**TASK REQUIREMENTS:** Every line that holds the word "agent" needs to be copied from the data below.

Source records
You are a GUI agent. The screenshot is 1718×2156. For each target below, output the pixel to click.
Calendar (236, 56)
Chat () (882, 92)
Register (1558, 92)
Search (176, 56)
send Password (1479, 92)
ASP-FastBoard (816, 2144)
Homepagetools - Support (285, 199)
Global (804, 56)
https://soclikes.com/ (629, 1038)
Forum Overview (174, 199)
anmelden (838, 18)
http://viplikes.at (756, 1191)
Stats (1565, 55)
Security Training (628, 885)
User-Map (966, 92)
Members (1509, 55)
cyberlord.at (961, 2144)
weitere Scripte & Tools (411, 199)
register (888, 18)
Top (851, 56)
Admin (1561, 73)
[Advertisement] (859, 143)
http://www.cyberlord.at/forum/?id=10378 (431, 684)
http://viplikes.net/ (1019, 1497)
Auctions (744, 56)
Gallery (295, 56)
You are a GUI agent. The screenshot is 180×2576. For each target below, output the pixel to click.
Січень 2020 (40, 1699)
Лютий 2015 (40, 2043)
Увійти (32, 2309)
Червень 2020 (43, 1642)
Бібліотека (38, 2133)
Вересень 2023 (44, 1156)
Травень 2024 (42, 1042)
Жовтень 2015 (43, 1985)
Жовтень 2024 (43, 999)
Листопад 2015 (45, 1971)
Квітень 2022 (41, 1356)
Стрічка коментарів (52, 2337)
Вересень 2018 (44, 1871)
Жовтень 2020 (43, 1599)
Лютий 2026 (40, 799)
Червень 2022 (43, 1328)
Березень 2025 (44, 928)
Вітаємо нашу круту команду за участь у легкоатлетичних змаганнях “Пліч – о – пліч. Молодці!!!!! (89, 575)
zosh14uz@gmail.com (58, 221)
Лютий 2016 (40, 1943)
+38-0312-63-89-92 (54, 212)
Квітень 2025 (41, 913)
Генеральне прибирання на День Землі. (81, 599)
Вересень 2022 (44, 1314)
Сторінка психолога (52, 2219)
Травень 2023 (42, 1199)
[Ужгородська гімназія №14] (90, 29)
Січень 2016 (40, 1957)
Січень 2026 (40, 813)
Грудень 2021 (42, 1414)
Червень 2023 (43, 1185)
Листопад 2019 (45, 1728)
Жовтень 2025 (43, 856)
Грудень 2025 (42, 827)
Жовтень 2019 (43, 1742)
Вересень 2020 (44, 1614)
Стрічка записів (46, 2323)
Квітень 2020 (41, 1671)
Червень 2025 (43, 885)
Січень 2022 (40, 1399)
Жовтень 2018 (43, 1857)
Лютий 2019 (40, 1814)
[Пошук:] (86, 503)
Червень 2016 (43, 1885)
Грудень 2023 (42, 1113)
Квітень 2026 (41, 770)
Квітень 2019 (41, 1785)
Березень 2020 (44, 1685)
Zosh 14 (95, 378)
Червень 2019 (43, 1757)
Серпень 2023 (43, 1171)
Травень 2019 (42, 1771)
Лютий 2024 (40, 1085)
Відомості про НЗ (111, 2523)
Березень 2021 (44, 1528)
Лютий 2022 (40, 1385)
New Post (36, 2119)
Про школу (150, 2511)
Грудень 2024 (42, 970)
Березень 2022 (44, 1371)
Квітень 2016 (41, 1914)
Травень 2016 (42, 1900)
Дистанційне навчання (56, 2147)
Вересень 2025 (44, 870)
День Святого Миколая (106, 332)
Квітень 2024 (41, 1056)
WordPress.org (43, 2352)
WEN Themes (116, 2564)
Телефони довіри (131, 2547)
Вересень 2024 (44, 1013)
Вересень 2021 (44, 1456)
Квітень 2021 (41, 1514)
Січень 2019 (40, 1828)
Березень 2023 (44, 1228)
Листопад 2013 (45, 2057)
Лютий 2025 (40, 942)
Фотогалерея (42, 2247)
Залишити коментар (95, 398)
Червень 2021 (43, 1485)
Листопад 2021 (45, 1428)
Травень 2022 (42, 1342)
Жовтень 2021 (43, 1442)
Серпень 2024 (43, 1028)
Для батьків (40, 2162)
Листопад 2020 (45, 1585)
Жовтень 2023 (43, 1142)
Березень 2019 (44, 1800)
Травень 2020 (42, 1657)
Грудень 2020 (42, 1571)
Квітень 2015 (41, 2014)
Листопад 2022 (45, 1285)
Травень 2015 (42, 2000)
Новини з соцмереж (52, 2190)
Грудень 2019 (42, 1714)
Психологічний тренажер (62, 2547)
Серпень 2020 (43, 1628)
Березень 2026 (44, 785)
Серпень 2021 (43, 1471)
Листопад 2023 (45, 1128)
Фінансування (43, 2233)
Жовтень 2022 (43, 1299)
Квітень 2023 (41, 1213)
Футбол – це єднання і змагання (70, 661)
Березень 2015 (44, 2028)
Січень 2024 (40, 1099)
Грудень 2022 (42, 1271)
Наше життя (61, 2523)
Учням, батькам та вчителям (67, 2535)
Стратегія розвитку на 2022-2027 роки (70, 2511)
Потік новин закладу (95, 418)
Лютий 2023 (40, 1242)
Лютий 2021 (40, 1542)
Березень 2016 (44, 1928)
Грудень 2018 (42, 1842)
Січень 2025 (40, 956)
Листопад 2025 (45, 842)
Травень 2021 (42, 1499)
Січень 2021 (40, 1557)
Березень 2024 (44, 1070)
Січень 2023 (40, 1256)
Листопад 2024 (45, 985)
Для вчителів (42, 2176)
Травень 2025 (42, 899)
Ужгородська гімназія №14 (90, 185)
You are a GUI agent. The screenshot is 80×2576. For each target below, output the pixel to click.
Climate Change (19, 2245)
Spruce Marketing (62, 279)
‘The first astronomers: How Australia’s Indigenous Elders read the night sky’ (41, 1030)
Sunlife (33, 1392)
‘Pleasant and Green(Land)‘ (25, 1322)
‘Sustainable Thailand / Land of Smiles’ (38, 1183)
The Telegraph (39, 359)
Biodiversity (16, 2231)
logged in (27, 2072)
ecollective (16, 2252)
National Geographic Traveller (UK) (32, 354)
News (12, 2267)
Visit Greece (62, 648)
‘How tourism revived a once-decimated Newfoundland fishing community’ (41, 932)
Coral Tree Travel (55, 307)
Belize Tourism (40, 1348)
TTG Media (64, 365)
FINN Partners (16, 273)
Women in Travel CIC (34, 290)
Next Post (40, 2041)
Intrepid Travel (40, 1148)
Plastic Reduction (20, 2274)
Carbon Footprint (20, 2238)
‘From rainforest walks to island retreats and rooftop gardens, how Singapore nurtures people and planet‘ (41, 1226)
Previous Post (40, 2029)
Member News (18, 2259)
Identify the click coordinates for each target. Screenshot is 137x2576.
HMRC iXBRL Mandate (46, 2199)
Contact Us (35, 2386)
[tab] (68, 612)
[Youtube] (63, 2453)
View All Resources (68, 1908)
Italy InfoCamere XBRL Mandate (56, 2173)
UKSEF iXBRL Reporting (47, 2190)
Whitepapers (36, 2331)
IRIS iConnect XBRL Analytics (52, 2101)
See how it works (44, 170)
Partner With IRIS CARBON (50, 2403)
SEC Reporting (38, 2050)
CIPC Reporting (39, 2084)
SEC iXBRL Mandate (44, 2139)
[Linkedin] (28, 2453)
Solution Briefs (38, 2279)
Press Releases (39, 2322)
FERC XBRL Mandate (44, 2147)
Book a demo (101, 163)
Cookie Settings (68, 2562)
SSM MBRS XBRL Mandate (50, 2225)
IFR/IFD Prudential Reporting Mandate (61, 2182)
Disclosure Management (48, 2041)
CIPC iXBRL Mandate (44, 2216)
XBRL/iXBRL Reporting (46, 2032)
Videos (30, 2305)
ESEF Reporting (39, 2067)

**ANSWER BOX:**
You are a GUI agent. The screenshot is 1718×2156. For each target below, output the pixel to click.
You are a GUI agent. The screenshot is 180×2576. For each target below, output the pixel to click.
You are a GUI agent. The screenshot is 80×2576. For each target below, output the pixel to click.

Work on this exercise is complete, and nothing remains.